> TASK DETAILS
According to the passage on reasoning and feedback, to how many significant figures do the predicted and measured values of the electron's magnetic moment agree?

Nutrition science and macroeconomics have weak feedback. Effects are small, confounded, slow to appear, impossible to study in clean experiments. The US dietary guidelines told Americans to avoid fat for 30 years. Consensus persisted because reality wasn’t pushing back hard enough to overwhelm career incentives and publication bias.

Physics sits on both sides. Precision measurement and reproducible experiments get strong feedback. Cosmology and string theory get much weaker feedback.

Self-correction tracks the strength and speed of reality’s pushback.

Can we trust thinking about thinking?

Everything above has a problem.

We’re using reasoning to ask why reasoning works. Our brains were shaped by evolution, a process that depends on the same cooperative structure of the universe we’re trying to explain. We’re not outside observers. We’re outputs of the process, examining the process, with tools the process built.

If the universe had no patterns, no smoothness, no conditions permitting complexity, no brains would have evolved. No science. Nobody to ask the question. The question can only be asked in universes where the answer is favorable. We’re selecting for the answer by being alive to ask.

This is deeper than “observers exist in observable universes.” Our capacity to reason about reasoning is contingent on the universe being the kind of place where approximate reasoning works. If it weren’t, we wouldn’t have this capacity, and the question wouldn’t exist. We can’t tell whether we’re discovering something true or exercising a capability that only functions in realities where it happens to be productive.

The philosopher Otto Neurath had a metaphor for this: we are like sailors who must rebuild their ship on the open sea, plank by plank, never able to put it in dry dock and start from scratch. We can improve our reasoning, but only by using the reasoning we already have. There is no dry dock. No neutral ground to stand on while we evaluate the tool.

What we’re left with

Every description is approximate. Every verification rests on trust. The analysis is circular.

Is anything solid?

Probably not in the way we’d like. But the universe’s consistency offers something almost as good: convergent approximation. Different people, different methods, different assumptions, different instruments, all landing on the same answer. The electron’s magnetic moment, predicted by quantum theory and measured in the lab, agrees to ten significant figures. Separate research groups find the same gene. Physics derived from theory matches physics derived from experiment.

This convergence isn’t universal. The interpretation of quantum mechanics, the nature of consciousness, the causes of major economic events, whether dark matter exists or gravity needs modifying. These haven’t converged. We tend to celebrate convergence and forget the open questions where methods still disagree.

> DATASET
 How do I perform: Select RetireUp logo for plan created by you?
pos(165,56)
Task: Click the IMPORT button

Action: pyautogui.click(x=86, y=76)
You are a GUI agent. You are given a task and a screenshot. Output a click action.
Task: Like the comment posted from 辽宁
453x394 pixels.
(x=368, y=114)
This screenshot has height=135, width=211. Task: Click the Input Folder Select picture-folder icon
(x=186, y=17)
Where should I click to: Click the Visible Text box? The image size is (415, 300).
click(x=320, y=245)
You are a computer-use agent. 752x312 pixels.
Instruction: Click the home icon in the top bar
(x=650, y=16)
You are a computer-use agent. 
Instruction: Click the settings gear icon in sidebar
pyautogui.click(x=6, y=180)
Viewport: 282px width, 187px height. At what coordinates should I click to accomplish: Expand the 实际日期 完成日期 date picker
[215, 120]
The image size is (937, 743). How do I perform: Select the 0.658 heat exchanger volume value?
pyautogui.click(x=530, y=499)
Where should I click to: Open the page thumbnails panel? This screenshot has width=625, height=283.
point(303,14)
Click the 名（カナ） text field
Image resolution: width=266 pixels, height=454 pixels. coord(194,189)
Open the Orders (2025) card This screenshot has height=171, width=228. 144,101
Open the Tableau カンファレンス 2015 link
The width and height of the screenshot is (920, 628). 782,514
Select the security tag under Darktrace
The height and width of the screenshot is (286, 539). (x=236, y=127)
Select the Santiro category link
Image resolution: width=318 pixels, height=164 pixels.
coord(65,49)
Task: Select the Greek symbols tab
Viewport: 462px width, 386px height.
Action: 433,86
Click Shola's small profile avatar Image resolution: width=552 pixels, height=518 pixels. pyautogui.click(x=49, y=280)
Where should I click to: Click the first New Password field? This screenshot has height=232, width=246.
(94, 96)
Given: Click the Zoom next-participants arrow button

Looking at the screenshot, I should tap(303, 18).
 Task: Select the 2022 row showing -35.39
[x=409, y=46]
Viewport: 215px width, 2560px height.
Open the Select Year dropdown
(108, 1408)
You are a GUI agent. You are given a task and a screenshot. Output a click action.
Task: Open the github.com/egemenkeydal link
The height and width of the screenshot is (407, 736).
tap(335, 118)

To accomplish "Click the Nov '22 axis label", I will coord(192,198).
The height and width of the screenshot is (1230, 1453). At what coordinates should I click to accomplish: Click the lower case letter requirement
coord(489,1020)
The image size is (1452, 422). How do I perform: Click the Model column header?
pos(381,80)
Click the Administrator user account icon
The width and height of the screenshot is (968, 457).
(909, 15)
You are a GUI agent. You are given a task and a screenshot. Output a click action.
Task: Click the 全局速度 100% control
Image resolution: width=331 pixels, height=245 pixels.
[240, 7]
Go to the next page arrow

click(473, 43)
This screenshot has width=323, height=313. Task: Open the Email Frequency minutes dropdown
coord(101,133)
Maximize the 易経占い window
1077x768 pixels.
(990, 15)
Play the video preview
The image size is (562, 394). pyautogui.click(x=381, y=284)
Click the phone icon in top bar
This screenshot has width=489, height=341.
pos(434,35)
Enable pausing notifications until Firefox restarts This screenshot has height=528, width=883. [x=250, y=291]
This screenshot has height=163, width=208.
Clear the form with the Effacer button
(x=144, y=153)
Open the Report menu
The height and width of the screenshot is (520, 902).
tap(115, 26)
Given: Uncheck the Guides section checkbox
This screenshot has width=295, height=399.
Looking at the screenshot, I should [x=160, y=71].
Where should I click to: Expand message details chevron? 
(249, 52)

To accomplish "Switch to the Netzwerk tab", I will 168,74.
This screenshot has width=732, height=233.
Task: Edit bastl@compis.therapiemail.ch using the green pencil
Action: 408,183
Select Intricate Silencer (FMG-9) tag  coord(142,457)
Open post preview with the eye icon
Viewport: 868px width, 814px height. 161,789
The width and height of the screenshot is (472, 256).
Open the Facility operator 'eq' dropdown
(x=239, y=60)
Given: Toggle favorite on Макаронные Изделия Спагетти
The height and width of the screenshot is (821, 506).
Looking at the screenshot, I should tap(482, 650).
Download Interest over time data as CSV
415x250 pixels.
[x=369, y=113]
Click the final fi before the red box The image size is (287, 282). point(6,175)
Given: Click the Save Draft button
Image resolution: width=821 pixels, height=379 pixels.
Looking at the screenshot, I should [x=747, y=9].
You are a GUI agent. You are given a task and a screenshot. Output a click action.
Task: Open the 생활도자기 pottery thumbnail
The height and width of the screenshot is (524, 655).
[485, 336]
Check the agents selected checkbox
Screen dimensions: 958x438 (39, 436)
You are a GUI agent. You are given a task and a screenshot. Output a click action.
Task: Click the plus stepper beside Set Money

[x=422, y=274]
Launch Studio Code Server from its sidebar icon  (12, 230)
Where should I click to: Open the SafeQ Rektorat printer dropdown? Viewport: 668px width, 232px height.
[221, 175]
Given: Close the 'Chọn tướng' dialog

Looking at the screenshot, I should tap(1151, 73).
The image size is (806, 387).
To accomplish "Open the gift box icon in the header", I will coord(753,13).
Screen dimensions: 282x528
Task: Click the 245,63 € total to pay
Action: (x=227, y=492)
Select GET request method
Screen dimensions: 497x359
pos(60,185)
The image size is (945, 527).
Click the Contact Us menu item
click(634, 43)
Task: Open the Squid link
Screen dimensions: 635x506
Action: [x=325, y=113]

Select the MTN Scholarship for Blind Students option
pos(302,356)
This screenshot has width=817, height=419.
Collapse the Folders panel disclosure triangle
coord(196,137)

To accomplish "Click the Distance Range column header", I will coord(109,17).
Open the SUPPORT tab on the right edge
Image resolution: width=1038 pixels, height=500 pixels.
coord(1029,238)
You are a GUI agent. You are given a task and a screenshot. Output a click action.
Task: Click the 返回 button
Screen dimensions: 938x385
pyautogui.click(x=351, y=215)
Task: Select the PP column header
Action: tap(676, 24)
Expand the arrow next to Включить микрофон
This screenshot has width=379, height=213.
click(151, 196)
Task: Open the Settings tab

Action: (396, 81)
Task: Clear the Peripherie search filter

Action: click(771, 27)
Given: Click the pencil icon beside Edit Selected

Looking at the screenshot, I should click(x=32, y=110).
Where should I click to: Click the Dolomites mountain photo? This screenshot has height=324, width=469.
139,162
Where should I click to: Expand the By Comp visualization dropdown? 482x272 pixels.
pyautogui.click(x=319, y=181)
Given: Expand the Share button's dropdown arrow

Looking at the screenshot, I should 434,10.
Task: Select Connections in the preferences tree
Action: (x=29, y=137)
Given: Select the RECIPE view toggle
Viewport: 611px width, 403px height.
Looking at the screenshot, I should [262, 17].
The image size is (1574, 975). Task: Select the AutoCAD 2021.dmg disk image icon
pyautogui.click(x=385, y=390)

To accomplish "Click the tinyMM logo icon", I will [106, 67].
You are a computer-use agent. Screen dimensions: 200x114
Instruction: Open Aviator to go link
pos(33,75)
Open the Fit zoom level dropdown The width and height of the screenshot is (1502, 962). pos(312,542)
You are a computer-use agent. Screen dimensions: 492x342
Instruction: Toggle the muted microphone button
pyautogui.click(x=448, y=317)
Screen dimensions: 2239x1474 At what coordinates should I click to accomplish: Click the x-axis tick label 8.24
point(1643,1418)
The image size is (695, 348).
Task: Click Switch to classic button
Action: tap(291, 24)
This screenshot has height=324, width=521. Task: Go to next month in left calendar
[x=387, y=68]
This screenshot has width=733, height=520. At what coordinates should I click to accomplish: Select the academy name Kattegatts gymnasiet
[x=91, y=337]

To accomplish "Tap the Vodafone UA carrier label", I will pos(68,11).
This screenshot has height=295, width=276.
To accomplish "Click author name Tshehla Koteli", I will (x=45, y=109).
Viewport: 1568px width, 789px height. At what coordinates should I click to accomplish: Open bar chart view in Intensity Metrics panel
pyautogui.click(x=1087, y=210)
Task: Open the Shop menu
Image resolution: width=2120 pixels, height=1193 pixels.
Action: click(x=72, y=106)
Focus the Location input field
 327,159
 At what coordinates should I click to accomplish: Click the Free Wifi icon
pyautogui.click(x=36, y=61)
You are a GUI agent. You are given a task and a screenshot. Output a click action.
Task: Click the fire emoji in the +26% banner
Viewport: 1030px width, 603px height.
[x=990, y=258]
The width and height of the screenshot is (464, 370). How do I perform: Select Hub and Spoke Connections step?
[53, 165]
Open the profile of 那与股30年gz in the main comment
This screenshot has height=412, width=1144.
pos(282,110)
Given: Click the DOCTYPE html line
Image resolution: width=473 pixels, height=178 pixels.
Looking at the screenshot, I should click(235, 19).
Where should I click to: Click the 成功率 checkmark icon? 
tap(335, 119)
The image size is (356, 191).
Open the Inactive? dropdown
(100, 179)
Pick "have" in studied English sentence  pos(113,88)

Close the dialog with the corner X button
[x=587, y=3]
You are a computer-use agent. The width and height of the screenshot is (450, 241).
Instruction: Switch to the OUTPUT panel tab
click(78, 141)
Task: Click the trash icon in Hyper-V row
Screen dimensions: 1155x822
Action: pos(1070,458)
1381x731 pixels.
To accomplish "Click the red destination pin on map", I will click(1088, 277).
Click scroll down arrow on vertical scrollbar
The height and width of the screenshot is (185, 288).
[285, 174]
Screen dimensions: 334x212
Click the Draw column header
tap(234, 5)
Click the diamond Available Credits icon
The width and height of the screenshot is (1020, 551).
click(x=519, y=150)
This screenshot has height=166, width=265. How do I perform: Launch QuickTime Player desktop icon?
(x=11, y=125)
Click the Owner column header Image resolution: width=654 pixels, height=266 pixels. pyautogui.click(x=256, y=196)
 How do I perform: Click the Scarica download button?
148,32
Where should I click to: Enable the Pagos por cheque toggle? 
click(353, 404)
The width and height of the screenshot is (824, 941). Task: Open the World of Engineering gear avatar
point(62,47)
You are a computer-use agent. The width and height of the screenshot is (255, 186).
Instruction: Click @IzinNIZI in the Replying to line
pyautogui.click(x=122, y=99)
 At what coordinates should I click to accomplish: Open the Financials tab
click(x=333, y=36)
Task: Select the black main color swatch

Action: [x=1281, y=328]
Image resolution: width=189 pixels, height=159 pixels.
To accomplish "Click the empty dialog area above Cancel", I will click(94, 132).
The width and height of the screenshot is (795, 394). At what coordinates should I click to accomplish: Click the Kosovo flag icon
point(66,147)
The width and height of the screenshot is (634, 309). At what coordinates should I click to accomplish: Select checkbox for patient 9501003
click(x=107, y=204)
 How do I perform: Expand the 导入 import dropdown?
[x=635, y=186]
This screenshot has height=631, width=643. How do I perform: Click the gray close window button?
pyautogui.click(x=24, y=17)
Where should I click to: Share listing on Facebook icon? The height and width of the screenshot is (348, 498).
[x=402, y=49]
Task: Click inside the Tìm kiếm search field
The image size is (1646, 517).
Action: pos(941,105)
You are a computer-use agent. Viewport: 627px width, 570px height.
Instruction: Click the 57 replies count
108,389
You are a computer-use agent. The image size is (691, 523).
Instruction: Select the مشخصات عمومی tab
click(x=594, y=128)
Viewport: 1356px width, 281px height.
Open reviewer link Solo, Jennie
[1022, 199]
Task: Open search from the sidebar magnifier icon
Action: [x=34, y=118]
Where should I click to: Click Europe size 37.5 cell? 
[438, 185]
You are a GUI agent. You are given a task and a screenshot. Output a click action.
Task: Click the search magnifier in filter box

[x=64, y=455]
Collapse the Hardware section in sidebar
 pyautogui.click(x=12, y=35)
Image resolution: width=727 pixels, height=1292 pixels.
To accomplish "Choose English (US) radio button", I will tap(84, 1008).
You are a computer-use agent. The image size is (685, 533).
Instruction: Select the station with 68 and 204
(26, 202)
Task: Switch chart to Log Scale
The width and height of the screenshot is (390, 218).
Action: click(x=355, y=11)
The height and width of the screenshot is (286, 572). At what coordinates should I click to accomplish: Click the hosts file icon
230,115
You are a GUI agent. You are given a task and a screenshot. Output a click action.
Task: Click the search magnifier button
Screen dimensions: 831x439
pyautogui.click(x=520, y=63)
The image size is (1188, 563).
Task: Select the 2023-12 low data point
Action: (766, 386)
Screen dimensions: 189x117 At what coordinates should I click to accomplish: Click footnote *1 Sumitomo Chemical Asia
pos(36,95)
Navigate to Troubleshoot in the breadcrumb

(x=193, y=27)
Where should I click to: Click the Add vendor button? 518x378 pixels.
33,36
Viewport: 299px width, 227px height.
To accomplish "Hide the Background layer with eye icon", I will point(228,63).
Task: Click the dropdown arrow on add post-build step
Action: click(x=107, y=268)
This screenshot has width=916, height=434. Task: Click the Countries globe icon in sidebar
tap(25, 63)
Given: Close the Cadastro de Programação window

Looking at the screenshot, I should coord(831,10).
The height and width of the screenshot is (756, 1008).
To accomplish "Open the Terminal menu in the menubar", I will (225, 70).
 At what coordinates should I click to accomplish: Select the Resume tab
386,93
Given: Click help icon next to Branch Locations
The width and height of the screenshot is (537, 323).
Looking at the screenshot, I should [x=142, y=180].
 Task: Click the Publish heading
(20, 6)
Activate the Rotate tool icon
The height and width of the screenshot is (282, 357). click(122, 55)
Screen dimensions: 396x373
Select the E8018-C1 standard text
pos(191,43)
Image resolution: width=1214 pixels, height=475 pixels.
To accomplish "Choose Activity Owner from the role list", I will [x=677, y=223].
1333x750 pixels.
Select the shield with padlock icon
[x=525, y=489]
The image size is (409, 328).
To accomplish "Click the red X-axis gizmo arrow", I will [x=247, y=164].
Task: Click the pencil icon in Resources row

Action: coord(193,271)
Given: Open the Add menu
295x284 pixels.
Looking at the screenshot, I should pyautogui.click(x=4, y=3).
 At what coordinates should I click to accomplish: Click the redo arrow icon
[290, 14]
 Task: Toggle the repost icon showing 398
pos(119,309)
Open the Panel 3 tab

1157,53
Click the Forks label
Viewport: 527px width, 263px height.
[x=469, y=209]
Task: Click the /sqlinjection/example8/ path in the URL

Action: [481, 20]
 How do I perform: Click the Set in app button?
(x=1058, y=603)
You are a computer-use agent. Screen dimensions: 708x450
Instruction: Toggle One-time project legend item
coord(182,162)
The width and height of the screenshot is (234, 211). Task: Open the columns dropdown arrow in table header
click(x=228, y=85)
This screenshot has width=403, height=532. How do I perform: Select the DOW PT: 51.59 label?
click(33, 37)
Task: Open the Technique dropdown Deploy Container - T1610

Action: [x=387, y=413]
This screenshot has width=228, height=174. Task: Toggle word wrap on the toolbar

> PROBLEM SOLUTION
Ten significant figures.